Sunday, July 31, 2016

Travel Review: The Hermitage

Stars: 5 out of 5
Pros: Interesting look at our seventh President
Cons: None
The Bottom Line:
Well preserved mansion
Chance to learn about Jackson
Great trip back in time

A Trip to Life on the Frontier in the 1800’s

Last month, I made my first trip to Nashville.  I was there mostly for business, but I had a few hours to kill one morning before I came home, so I decided to go to The Hermitage.  I am so very glad I did.

For those like me who haven’t heard of it before, The Hermitage was the home of Andrew Jackson, our seventh President.  While he was born in South Carolina, he spent most of his life in Tennessee, and bought the plantation outside of Nashville as a young man.  It is where he lived before, between, and after his gigs as a general and his two terms as President.

I wasn’t familiar with his life, so I was thankful that we started out with a museum giving us a brief overview of his life and accomplishments.  You can breeze through this section in 30 minutes and get a good idea about his life.  For example, he grew to fame during the war of 1812, winning the important battle of New Orleans, which took place after peace had been declared.  Makes you appreciate the speed news spreads today, doesn’t it?

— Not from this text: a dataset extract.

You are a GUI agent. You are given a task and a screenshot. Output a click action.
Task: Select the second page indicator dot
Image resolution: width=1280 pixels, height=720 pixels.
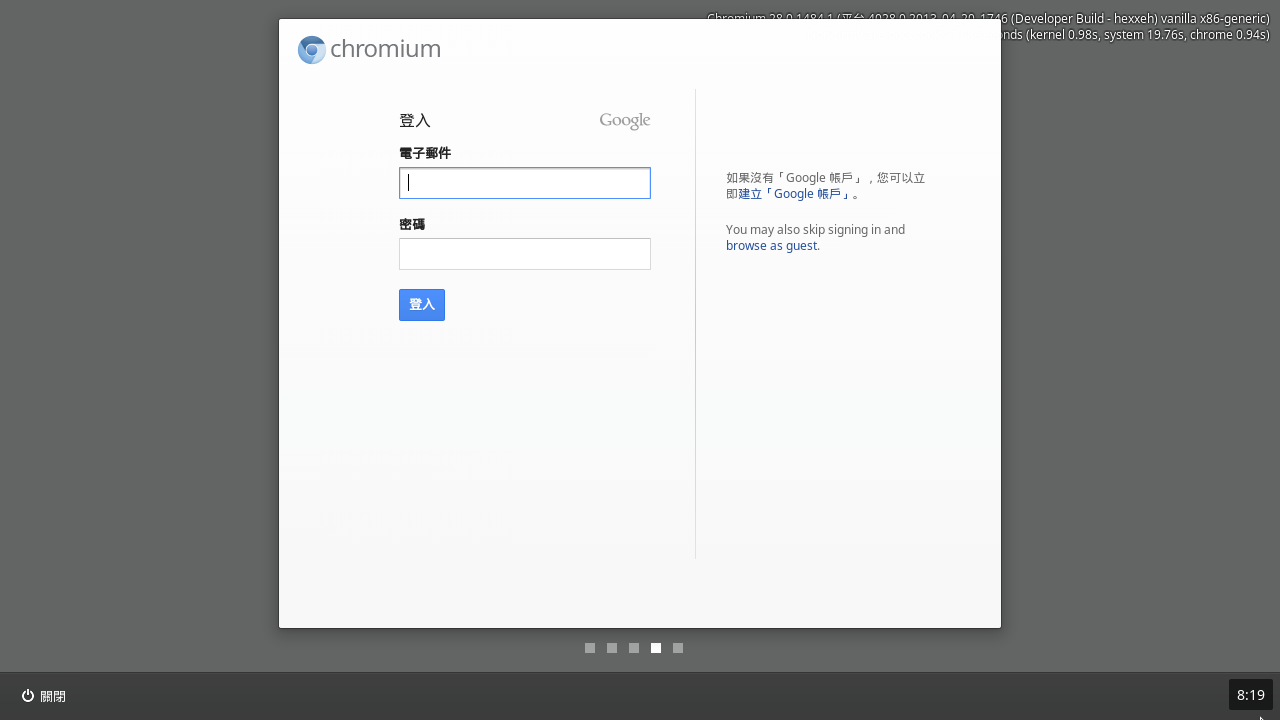[612, 648]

Speaking of today, what I think struck me most was how little times haven’t changed in our country.  Andrew Jackson was swept to the Presidency in a wave of voters fed up with the corruption of Washington DC.  In fact, he’d won the popular vote but lost the Electoral College 4 years before he won the Presidency.  And during campaign, his wife’s past was a target for the other side.

It’s sad how little has changed, hasn’t it?

Once you are done with the tour (and finish up the museum before stepping outside), you can continue on to see The Hermitage itself.  The house has been loving kept so that we can view it today the way it was actually lived in during the latter part of his life.  It gives you a good appreciate for how life was 200 years ago.  The docents inside the mansion are very interesting and really help us understand what we are seeing.

There is also plenty of see on the grounds.  Part of the admission fee is an electronic guide that narrates for you as you go along.  Just enter the numbers on the signs to get more of a feel for what life was like during that time.

There is plenty of see around the property, so I do recommend you take the time to wander some.  There is the garden where President Jackson and his wife and buried.  There’s the cabin where the longest surviving slave from the plantation lived until his death.  There’s the original house where Jackson lived when he first bought the property.  They even grow a little bit of cotton during the season since this was a cotton plantation.  Plus the property is absolutely beautiful.

Being a plantation in the south before the Civil War, the Hermitage had slaves the entire time that President Jackson lived there.  They do a good job today of showing what life was like for the slaves during that time.  No, they don’t paint a rosy picture, and they shouldn’t.  They also discuss some of his mistreatment of Native Americans, although that isn’t focused on nearly as much as his treatment of his slaves.  As a result, I do feel the museum is balanced.  They show us what President Jackson did that was good while also showing his flaws.  Naturally, they do play up the good, but I would expect that in a museum dedicated to anyone.

I spent about two and a half hours there, and I felt I’d seen what I wanted to see.  However, if I had longer, I would have lingered more and listened to all of the electronic stops along the way.  I’d certainly love to go back if I were ever in the area again.

So if you find yourself in Nashville, make time to visit The Hermitage.  You’ll be very glad you did as you learn about one of our Presidents.


  1. You know I live about 90 minutes away from Nashville and have never been to the Hermitage. We've been talking about fixing that soon and it sounds like a fascinating museum. Andrew Jackson is definitely a complex man and I'm glad the museum reflects that.

  2. Sad to say I now live here in Nashville and have yet to make it to many things around here. Usually when we move we try to hit everything we can while we live here, we've lived here the longest and have seen very little...go figure. Thanks for the review, it is on my list to see.